■ **TASK STATEMENT**
The copy should hold only the line containing "Given: Open CSVエクスポートの履歴" and the lines after it through the end of the material, each exact, with no pictures.
>>>
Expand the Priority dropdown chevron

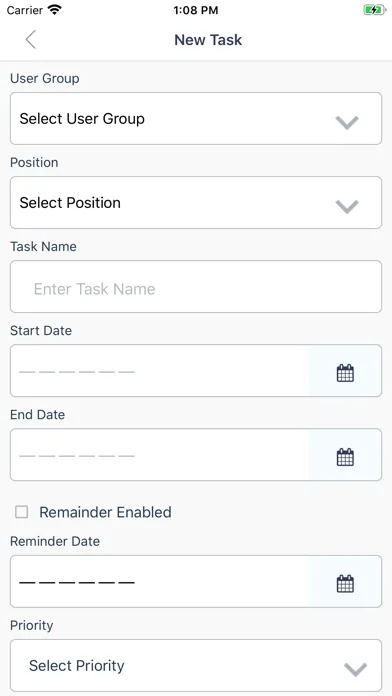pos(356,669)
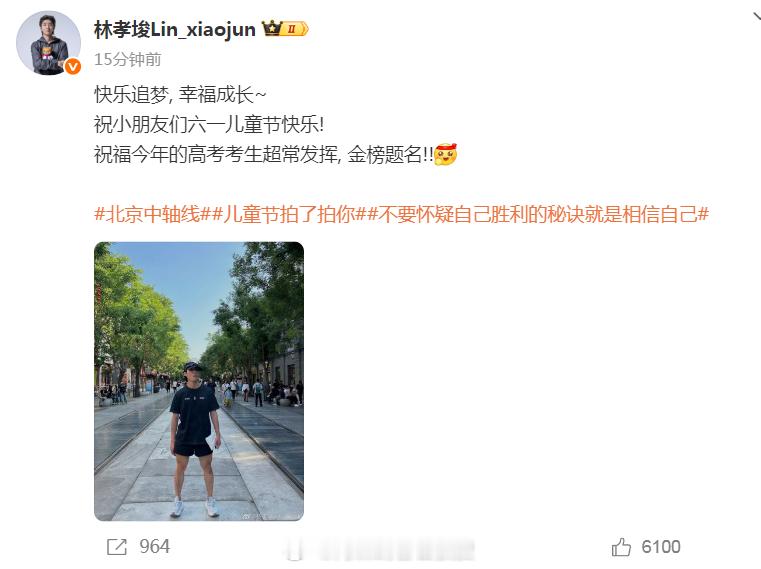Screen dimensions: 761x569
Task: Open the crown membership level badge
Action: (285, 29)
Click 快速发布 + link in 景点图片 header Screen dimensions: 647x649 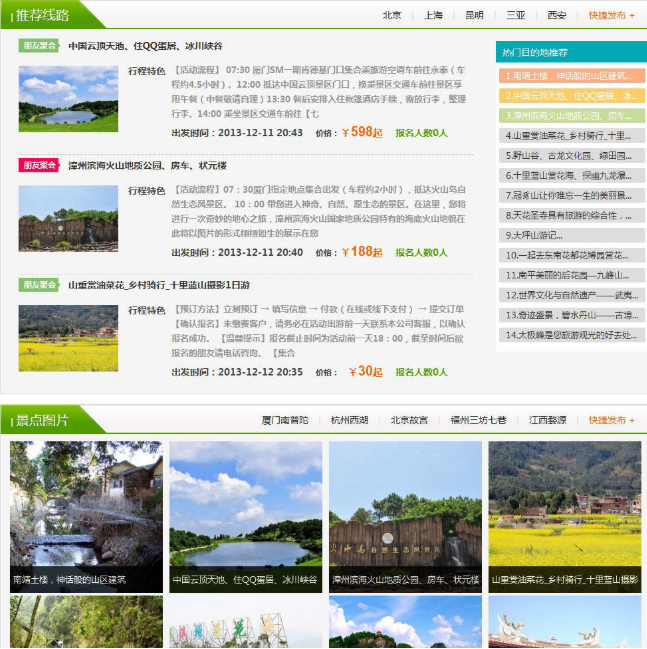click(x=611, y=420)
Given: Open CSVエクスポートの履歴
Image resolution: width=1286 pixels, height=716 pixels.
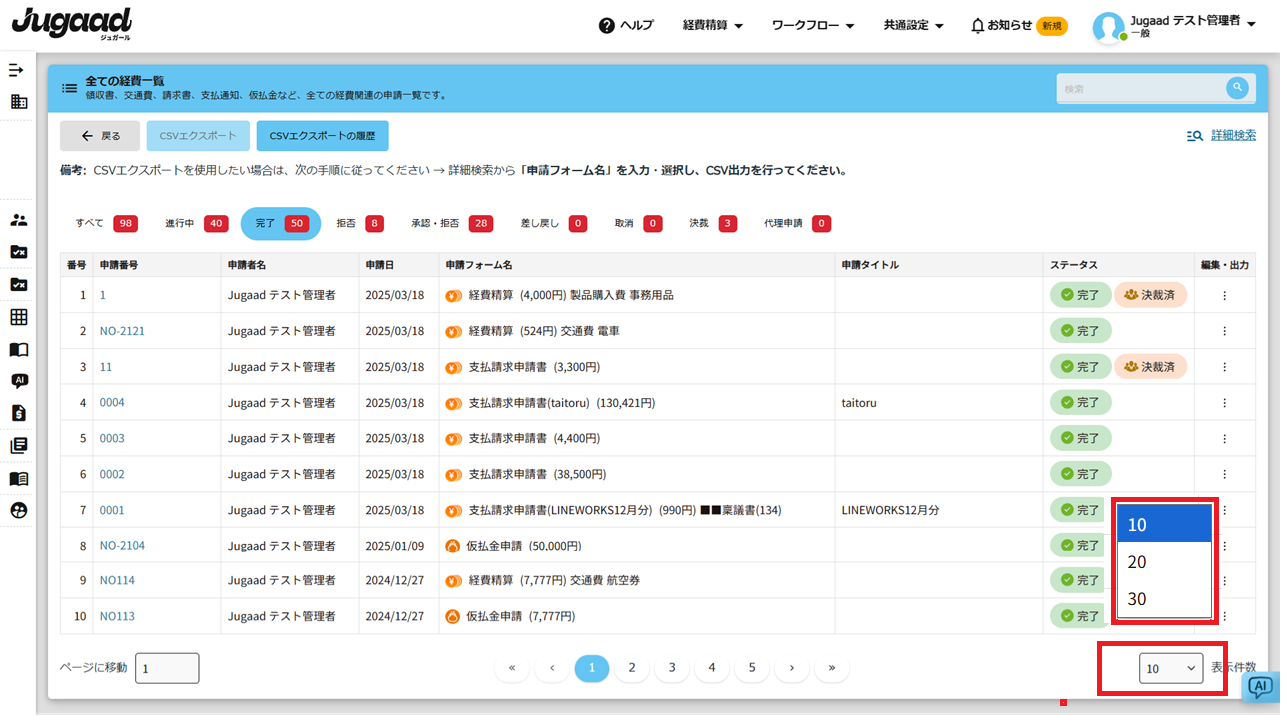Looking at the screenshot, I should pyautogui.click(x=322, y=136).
<<<
■ **RESPONSE BELOW**
Given: Open CSVエクスポートの履歴
Image resolution: width=1286 pixels, height=716 pixels.
Looking at the screenshot, I should pyautogui.click(x=322, y=136).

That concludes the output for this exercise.